2019 FX Outlook: Peak Dollar
The big question for 2019 is when will global asset markets be released from the stranglehold of high US interest rates and the strong dollar? We think it’s too early to be positioning for a turnaround just yet, however, the dollar is significantly overvalued against most currencies, suggesting any new highs are likely to be marginal
Executive summary
It's too early to call a top in the dollar. The Federal Reserve is now in the realms of late cycle tightening and should deliver four more hikes. Dollar hedging costs will remain extremely expensive and, barring a US-centric shock; we expect to see marginal new dollar highs against the EUR and the JPY over the next six months.
As 2019 progresses, expect a bearish dollar narrative to develop.
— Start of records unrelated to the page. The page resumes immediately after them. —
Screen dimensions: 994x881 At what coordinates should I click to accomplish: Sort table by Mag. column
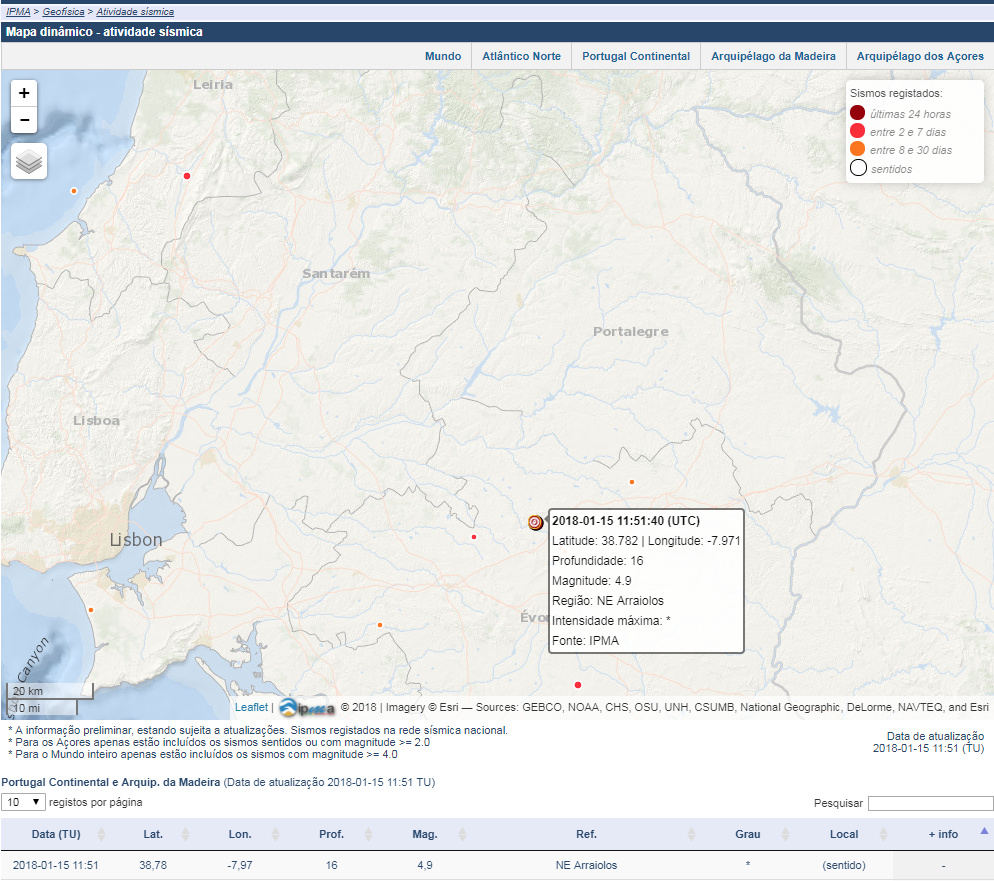pyautogui.click(x=424, y=834)
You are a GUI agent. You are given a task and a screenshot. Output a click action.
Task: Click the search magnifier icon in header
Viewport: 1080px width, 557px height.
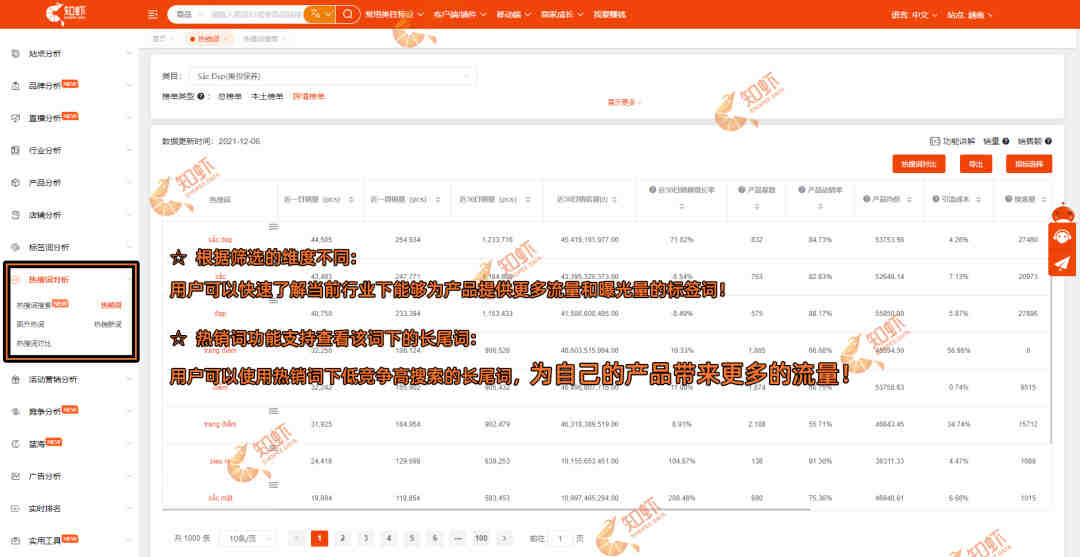[x=347, y=14]
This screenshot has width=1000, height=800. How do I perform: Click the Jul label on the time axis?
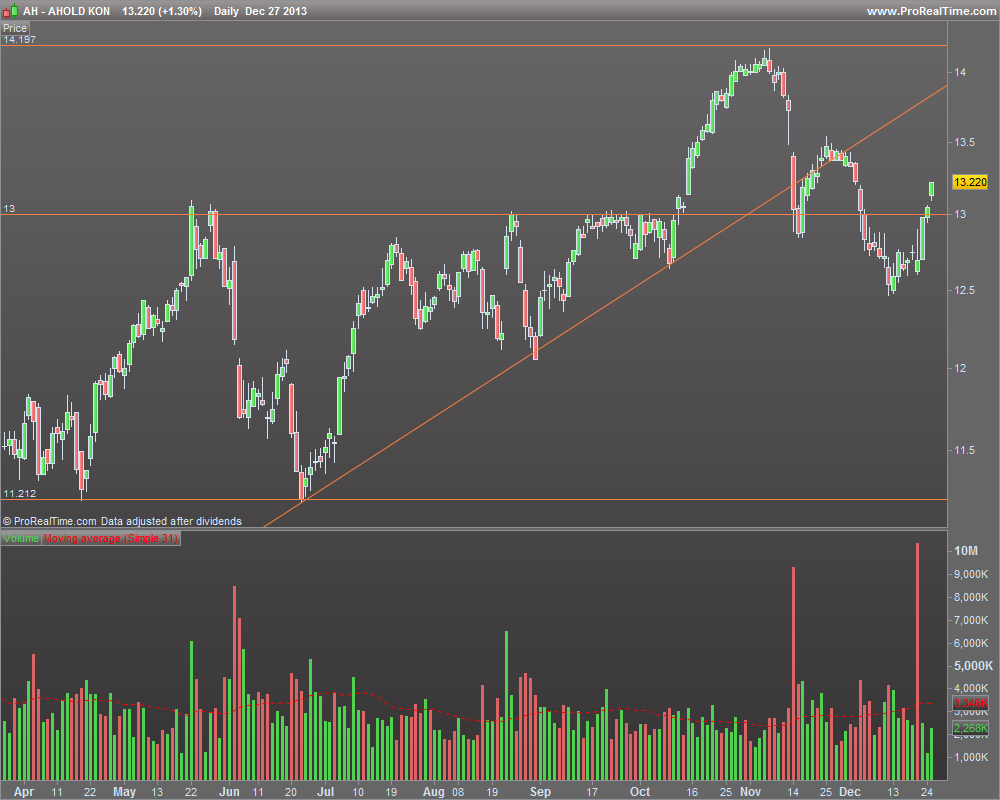[326, 791]
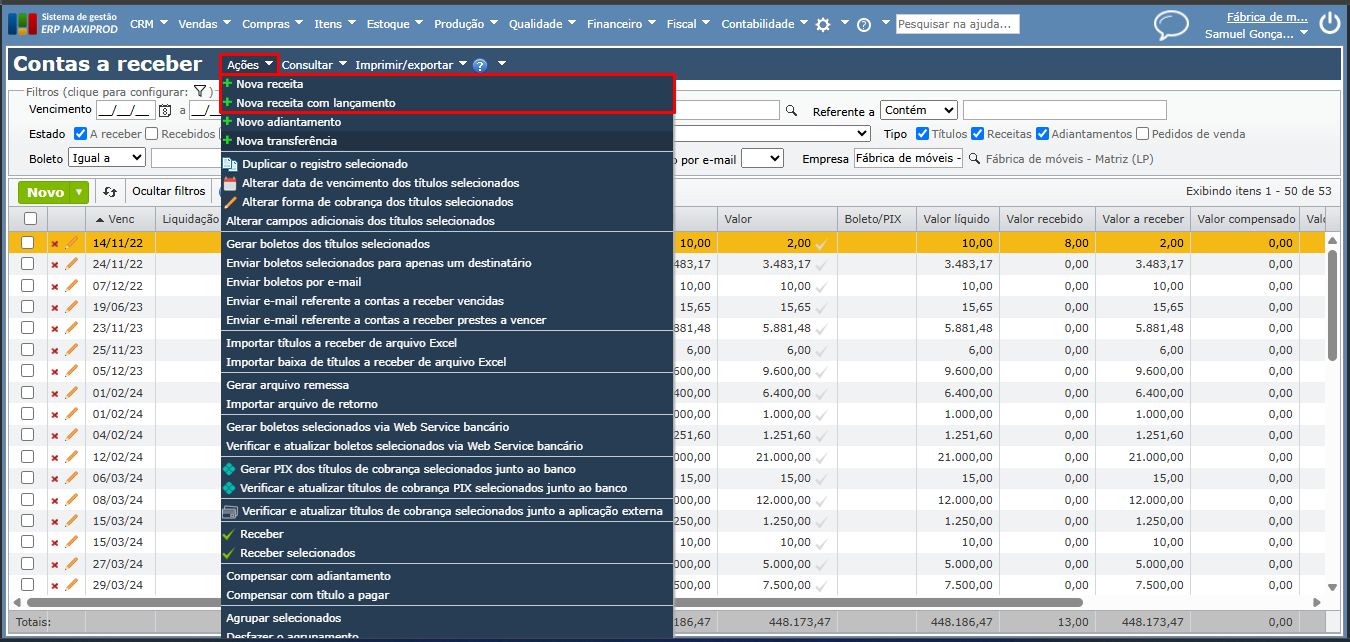The height and width of the screenshot is (642, 1350).
Task: Click the magnifier icon next to Empresa
Action: (974, 158)
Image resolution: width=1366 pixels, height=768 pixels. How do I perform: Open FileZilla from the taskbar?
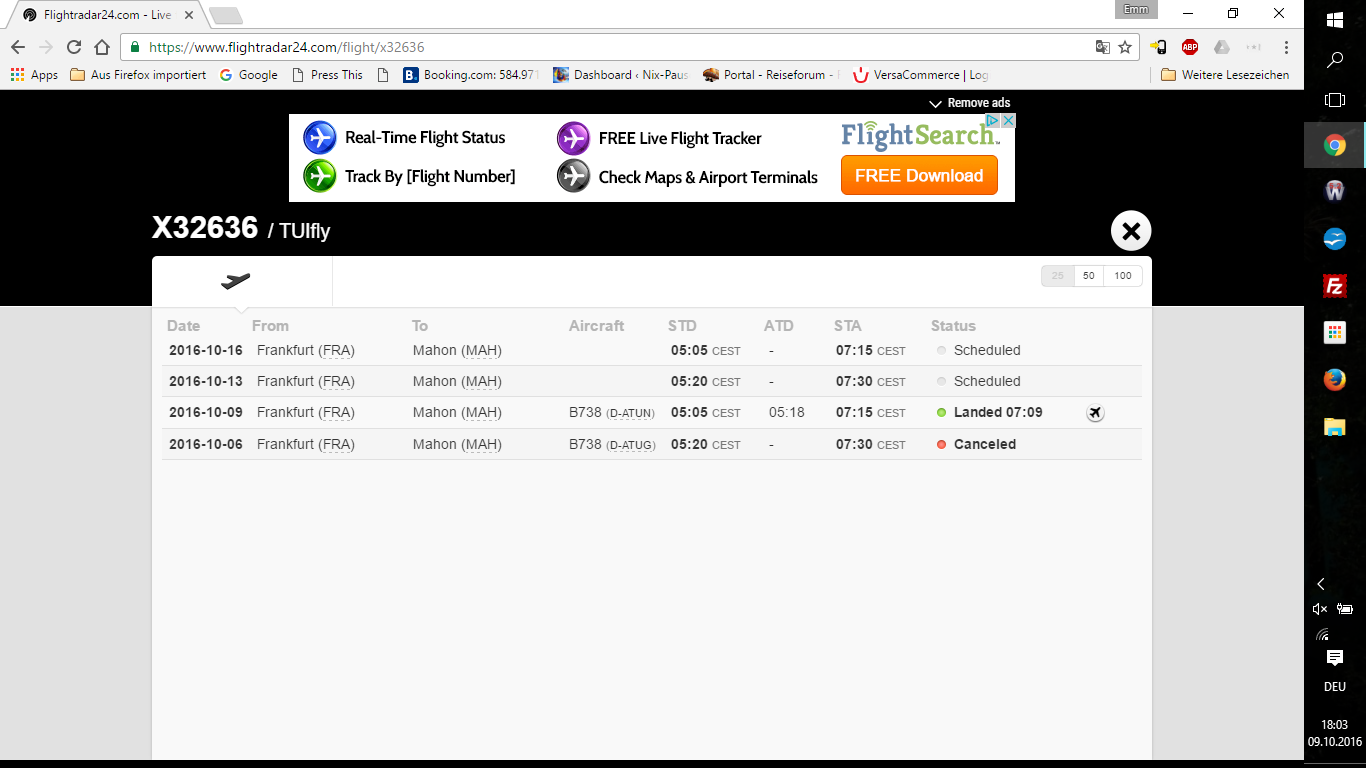click(1334, 286)
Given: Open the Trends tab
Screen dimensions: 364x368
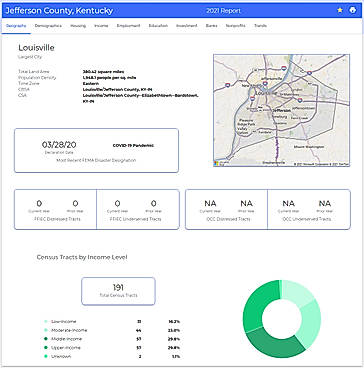Looking at the screenshot, I should point(260,26).
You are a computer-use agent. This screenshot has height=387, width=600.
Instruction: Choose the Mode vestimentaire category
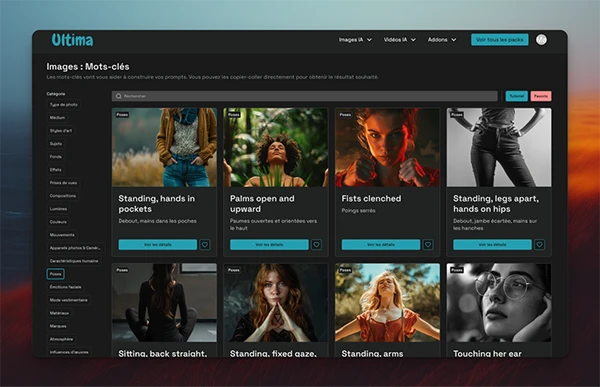pyautogui.click(x=68, y=300)
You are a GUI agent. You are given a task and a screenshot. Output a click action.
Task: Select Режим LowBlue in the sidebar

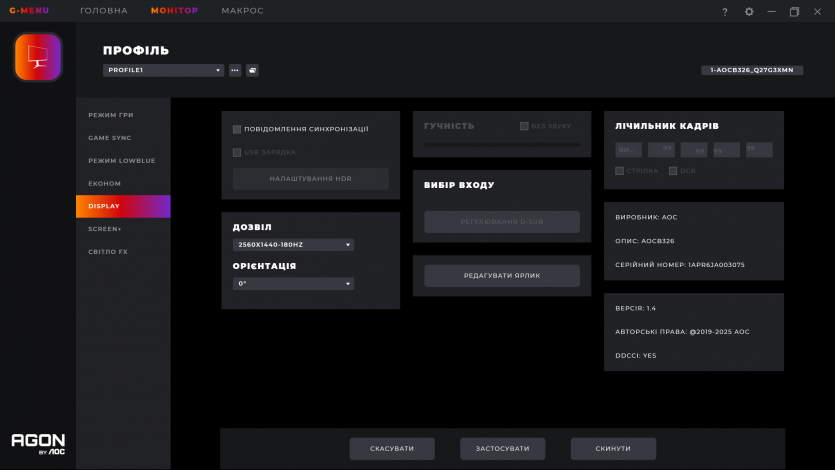[122, 161]
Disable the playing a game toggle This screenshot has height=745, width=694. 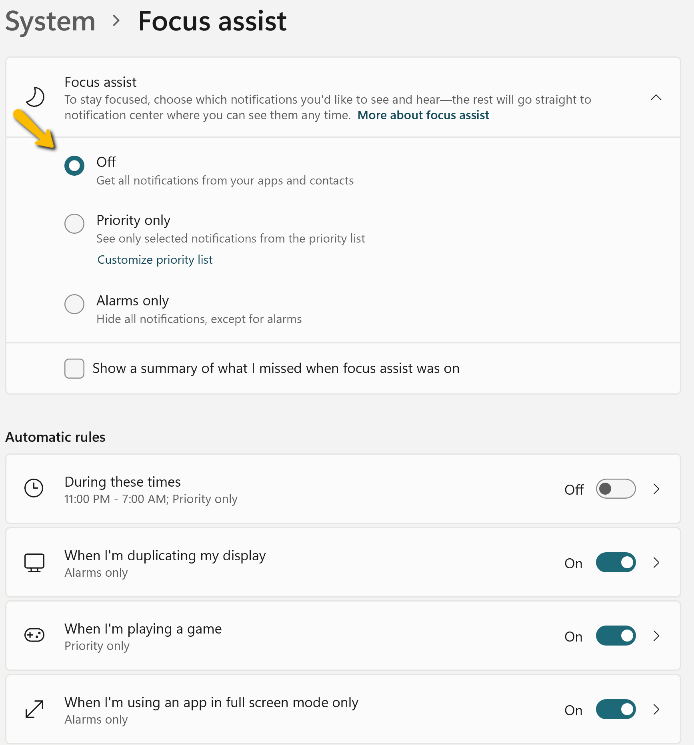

US rates should be coming off their highs by the end of the year and as US growth converges lower to the rest of the world, expect investors to rotate out of US asset markets. A search for alternative sources of stimulus may also see the White House favour a weaker dollar.
Europe has been a big disappointment in 2018. Though sluggish growth has been blamed on a relentless stream of ‘one-off factors’, it is hard to see a significant pick-up in activity next year. EUR/USD will struggle to make it above 1.20, as the ECB barely lifts rates off the floor. European Parliamentary elections in May will also be in focus.
A lower EUR/USD in the early part of the year is typically not good news for CE4 currencies. The good news is that the Hungarian forint and the Polish zloty are already undervalued, while the market’s favourite villain – the Romanian leu – is too expensive to sell. Any Czech koruna gains should be primarily dependent on the hawkish Czech central bank, not EUR/USD.
On Brexit, UK parliamentary approval of the Withdrawal Agreement may not be seen until February. Even if the deal is passed, 2019 is unlikely to look pretty either as both the UK and the EU struggle to define what the ultimate relationship should look like. Expect the pound to continue to trade on volatility levels more common in emerging markets.
For EM, the gales blowing out of the US look set to continue through early 2019. Add in declining world trade volumes, and rising late cycle volatility and the EM environment looks challenged. But EM currencies have already discounted a lot of bad news. If they can survive the first half, modest rallies should be seen later in the year.
Within the EM space, we see the Renminbi steadily weakening all year as the economy adjusts to the US trade agenda. Our USD/CNY target is 7.30. In theory, a softer environment for crude oil prices in 2019 – we see Brent trading more in the USD60/bbl area than the USD70/bbl area – should be good for Asia. Assuming the Indian rupee can survive elections in May, central bank tightening in 2H19 should allow the currency to take advantage of the softer dollar story.
The big beasts of Latam - the Brazilian real and the Mexican peso, will continue to see substantial volatility as investors adjust to the new political reality. Argentina aside, better external accounts, low inflation and faster GDP growth suggest more resilience in the region. However, Brazil’s ability to pass fiscal legislation will very much set the tone early next year.